=== Section Start ===

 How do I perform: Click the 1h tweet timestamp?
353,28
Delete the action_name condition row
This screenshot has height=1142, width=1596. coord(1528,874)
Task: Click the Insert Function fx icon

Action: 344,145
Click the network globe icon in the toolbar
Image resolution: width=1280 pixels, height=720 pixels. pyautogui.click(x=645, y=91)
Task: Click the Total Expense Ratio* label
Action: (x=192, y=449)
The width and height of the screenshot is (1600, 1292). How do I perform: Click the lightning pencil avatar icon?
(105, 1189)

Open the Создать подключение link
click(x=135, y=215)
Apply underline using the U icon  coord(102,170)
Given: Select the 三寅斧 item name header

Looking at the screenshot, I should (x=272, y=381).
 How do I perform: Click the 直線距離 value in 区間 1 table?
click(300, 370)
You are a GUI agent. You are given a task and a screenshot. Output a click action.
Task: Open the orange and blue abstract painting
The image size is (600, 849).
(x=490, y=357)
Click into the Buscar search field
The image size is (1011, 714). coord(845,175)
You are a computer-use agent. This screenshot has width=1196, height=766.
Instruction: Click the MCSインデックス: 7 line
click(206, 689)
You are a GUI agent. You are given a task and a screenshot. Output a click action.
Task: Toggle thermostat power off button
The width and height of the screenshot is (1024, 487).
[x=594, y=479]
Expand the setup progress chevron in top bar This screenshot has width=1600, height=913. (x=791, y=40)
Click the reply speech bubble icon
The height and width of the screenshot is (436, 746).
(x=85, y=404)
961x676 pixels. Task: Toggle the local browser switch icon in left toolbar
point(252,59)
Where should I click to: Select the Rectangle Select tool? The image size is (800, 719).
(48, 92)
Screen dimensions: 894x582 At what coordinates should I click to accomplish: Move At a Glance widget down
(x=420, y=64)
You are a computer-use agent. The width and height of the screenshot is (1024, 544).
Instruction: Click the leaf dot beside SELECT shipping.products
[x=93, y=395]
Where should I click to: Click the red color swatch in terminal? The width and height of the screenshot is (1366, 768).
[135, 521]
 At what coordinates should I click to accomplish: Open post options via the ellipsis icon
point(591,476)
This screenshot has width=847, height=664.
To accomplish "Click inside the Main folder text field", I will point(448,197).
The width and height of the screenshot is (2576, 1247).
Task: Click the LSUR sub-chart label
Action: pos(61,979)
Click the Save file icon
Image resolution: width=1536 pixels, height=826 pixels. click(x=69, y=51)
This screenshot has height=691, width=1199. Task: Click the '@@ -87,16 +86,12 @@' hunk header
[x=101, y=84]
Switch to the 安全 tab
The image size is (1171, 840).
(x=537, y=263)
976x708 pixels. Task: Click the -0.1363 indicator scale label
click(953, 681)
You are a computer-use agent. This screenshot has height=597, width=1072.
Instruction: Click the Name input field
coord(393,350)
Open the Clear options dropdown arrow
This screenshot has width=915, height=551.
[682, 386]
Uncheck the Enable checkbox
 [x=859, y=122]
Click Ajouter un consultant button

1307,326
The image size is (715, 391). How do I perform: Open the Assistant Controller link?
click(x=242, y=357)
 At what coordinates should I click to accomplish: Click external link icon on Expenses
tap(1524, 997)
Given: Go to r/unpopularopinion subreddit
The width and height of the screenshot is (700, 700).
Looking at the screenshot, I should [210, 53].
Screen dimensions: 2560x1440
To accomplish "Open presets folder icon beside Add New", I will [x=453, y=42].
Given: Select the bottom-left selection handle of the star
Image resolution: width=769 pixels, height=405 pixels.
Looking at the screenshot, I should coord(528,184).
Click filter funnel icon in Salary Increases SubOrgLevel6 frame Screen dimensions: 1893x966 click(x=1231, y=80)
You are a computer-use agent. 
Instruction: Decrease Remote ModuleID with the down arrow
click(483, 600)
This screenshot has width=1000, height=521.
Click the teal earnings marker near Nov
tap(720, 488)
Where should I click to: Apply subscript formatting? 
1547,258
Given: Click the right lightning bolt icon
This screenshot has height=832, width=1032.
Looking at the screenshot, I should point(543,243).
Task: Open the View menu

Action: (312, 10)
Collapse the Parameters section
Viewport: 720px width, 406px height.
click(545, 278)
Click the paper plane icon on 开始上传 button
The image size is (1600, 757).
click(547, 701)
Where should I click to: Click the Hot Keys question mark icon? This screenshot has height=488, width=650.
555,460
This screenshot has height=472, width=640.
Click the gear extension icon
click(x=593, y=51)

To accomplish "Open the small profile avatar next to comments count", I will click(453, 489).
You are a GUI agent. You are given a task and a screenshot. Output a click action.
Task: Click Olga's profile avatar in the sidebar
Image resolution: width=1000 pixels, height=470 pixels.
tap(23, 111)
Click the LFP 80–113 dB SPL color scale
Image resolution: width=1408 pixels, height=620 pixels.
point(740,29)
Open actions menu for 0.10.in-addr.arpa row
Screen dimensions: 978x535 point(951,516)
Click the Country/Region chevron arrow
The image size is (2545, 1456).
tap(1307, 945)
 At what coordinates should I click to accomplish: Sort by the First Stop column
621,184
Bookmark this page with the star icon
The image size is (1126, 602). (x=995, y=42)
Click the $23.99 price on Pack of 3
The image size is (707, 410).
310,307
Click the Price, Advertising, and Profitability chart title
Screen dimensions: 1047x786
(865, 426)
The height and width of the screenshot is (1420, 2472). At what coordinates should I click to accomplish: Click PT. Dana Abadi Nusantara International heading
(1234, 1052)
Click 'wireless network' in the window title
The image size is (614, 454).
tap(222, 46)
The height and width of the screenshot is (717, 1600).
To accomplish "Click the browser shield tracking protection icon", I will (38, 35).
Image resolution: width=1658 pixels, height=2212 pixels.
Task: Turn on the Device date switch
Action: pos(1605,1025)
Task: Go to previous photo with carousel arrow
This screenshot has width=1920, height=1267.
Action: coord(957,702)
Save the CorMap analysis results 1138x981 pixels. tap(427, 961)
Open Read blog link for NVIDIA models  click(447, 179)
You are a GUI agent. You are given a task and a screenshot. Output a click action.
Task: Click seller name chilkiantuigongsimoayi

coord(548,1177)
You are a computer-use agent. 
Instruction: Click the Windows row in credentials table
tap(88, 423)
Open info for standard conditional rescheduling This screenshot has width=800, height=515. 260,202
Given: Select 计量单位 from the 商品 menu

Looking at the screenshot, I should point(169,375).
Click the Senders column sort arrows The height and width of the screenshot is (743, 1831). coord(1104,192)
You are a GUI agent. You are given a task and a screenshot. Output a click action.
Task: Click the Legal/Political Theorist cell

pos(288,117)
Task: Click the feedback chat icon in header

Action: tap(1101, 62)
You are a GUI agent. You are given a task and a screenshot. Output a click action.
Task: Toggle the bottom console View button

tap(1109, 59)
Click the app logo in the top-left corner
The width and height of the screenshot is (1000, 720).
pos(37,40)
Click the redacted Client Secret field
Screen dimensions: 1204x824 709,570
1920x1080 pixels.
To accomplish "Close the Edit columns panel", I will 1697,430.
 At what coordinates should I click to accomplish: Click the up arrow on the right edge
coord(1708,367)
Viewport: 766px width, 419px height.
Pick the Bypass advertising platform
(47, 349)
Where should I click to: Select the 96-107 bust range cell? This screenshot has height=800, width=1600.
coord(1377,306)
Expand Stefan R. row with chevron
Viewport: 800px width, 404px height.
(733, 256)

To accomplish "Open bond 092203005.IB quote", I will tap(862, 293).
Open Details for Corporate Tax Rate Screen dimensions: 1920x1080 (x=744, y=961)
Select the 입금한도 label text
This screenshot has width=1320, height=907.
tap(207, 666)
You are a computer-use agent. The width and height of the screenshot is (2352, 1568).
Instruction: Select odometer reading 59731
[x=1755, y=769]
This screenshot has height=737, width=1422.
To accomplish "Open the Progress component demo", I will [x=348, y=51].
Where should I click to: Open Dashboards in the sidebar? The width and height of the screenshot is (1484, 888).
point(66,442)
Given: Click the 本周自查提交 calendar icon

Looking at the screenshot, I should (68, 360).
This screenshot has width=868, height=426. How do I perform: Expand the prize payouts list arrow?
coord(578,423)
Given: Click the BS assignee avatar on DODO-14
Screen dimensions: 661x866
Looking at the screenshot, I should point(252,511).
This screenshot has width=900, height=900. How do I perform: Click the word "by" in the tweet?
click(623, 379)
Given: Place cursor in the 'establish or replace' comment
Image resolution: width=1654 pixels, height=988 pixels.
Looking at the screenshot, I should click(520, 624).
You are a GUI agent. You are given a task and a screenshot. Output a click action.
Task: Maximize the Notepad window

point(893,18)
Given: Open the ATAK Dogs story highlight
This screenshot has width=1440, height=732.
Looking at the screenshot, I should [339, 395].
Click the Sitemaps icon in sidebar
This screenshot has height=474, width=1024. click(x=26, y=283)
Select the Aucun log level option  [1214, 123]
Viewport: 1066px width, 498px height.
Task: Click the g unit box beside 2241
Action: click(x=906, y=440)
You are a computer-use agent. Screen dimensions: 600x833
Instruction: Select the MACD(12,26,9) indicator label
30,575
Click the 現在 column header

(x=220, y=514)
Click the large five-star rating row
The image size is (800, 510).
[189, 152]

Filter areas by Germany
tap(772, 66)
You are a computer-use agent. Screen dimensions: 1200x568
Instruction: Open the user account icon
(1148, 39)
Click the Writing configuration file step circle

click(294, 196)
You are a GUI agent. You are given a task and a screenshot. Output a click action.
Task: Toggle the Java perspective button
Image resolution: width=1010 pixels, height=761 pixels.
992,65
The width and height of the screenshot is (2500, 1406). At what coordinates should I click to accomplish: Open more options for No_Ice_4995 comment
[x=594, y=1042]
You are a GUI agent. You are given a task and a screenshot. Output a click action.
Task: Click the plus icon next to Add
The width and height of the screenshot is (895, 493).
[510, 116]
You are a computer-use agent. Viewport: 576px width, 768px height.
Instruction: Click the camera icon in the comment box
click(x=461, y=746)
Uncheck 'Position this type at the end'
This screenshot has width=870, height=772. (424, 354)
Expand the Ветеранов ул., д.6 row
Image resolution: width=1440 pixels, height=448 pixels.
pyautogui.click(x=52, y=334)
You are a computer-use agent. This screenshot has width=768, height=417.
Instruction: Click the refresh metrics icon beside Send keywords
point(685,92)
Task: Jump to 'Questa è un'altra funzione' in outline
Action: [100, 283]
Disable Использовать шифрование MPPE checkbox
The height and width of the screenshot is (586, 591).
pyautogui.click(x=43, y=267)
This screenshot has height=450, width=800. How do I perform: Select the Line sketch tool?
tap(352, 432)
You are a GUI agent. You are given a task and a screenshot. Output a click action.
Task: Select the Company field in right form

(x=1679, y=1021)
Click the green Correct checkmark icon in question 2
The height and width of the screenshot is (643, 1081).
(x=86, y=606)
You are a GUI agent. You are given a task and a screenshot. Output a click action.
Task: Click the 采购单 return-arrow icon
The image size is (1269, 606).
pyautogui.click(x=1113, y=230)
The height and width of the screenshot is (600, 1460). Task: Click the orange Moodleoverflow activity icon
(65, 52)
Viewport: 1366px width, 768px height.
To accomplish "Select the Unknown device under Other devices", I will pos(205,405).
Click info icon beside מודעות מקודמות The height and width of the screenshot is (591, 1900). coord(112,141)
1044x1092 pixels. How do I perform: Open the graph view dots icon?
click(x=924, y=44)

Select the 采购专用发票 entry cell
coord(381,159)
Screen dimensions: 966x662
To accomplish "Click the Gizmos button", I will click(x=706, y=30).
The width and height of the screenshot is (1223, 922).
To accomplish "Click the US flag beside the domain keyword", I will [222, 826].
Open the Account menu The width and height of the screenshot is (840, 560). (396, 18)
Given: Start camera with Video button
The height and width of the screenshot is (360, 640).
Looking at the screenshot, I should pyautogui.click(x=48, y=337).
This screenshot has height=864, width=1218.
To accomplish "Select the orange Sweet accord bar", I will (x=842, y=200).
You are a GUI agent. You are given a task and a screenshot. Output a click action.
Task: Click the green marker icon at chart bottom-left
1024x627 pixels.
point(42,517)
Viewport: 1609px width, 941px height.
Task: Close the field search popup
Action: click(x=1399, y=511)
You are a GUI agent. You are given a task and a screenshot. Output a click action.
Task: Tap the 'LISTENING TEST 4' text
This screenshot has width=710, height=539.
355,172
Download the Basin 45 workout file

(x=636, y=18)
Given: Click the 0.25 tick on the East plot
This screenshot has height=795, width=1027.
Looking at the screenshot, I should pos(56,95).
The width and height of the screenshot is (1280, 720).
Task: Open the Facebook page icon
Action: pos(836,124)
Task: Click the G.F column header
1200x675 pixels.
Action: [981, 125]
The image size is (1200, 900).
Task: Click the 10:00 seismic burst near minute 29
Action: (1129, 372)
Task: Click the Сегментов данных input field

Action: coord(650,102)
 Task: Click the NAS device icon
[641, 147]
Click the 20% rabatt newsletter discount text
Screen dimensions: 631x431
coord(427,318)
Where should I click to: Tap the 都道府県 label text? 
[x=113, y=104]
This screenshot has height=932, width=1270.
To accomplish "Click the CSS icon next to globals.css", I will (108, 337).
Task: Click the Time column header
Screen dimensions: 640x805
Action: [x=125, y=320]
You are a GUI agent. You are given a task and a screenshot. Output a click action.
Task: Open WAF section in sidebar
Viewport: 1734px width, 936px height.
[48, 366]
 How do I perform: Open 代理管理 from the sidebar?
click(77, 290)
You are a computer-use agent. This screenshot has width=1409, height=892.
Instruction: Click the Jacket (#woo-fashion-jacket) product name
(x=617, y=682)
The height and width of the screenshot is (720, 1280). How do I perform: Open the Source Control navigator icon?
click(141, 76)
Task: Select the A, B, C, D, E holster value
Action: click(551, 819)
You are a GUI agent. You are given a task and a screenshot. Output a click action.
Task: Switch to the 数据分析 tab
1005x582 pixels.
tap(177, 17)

=== Section End ===

In the records above, find every line that contains the word "profile" and copy it.

To accomplish "Open the small profile avatar next to comments count", I will click(453, 489).
Task: Click Olga's profile avatar in the sidebar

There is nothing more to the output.